Goleba pallens is a species of jumping spiders that is endemic to the Seychelles. A member of the genus Goleba, Goleba pallens is a medium-sized spider that measures between 4.4 and 4.76 mm in total length. It is generally whitish-yellow with a pale amber thorax. The male has an indistinct pattern of reddish-brown bands but otherwise the spider is generally patternless. The female's legs are simple and pale yellow while, in contrast, the male has legs that fade from light yellow to pale amber and have dark amber stripes on the front two pairs. They have many strong leg spines. The female's copulatory organs are distinctive, particularly its copulatory openings near the rear of its epigyne, the visible external part of its copulatory organs. The male has an embolus that is accompanied along much of its length by another appendage that shows clear signs of sclerotization. The spider was first described 1877. Initially placed in the genus Lyssomanes, the genus was moved to Asamonea by Eugène Simon in 1885 and was then to Goleba in 1980 by Fred Wanless.

==Taxonomy and etymology==
Goleba pallens is a species of jumping spider, a member of the family Salticidae, that was first described by the arachnologist John Blackwall in 1877. He allocated it to the genus Lyssomanes, which had been first circumscribed by Nicholas Marcellus Hentz in 1845. In 1885, Eugène Simon moved the species to Asemonea, first circumscribed by Octavius Pickard-Cambridge in 1869, with the name Asemonea pallens.

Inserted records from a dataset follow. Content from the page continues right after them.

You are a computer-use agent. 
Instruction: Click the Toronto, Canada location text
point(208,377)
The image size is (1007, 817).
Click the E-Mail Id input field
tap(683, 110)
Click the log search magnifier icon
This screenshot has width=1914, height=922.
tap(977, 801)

When Fred Wanless circumscribed Goleba in 1980, he transferred the species to the new genus. Wanless described the generic name as "an arbitrary combination of letters". He allocated the species to the group pallens, which are distinguished by their copulatory organs. Molecular analysis demonstrates that the genus is similar to Asemonea and Pandisus. In Wayne Maddison's 2015 study of spider phylogenetic classification, the genus was a member of the subfamily Asemoneinae. A year later, in 2016, Jerzy Prószyński placed it in the Asemoneines group of genera,

==Description==
Goleba spiders are medium-sized, with males and females similar in size. Goleba pallens has a typical total length of between 4.4 and 4.76 mm, the female being generally slightly longer than the male. Its pear-shaped and shiny carapace, the upper side of its forward section, is between 1.8 and 1.92 mm long, between 1.4 and 1.48 mm wide and 0.8 and 0.84 mm high. It has a generally pale amber thorax, lighter to the front and whitish-yellow around the spider's eyes. Many of its eyes are surrounded by a black ring and have a fringe of silky white hairs. Similar hairs clothe the female's clypeus. The male's clypeus has a band of orange hairs on it. The underside, or sternum, of both is whitish-yellow. Its mouthparts, its chelicerae, labium and maxillae, are all pale yellow.

The spider's rear section, or abdomen, is lighter and narrower than its carapace, with the male shorter than the female, at typically 2.56 mm compared to a typical length of 2.72 mm. The male is marked with faint reddish-brown bands across it that the female lacks. Otherwise, its abdomen is whitish-yellow. Both have pale yellow spinnerets, the outermost ones being longer the others. The female's legs are also pale yellow. In contrast, the male has legs that fade from light yellow to pale amber and have dark amber stripes on the front two pairs. They have many strong leg spines.

The spider's copulatory organs are distinctive. The female's epigyne, the visible external part of its copulatory organs, is rounded with two broad copulatory openings leading via winding insemination ducts to rounded spermathecae, or receptacles, and narrow accessory glands. The fact that the openings are towards the rear of the spider's epigyne distinguish the species from the otherwise similar Goleba punctata.

The male has a palpal tibia divides into two, with a wide blunt projection, or tibial apophysis, projecting upwards. There is another more pointed apophysis that projects into a valley in the spider's cymbium. The cymbium is rounded and finishes in a narrow point. Attached is the spider's palpal bulb. Its tegulum is complex and finishes in an embolus that projects from near the top of the palpal bulb and curves up, over and back down. Its embolus is accompanied along much of its length by another appendage that shows clear signs of sclerotization.

==Distribution==
Goleba spiders are found across Africa. Goleba pallens is endemic to the Seychelles.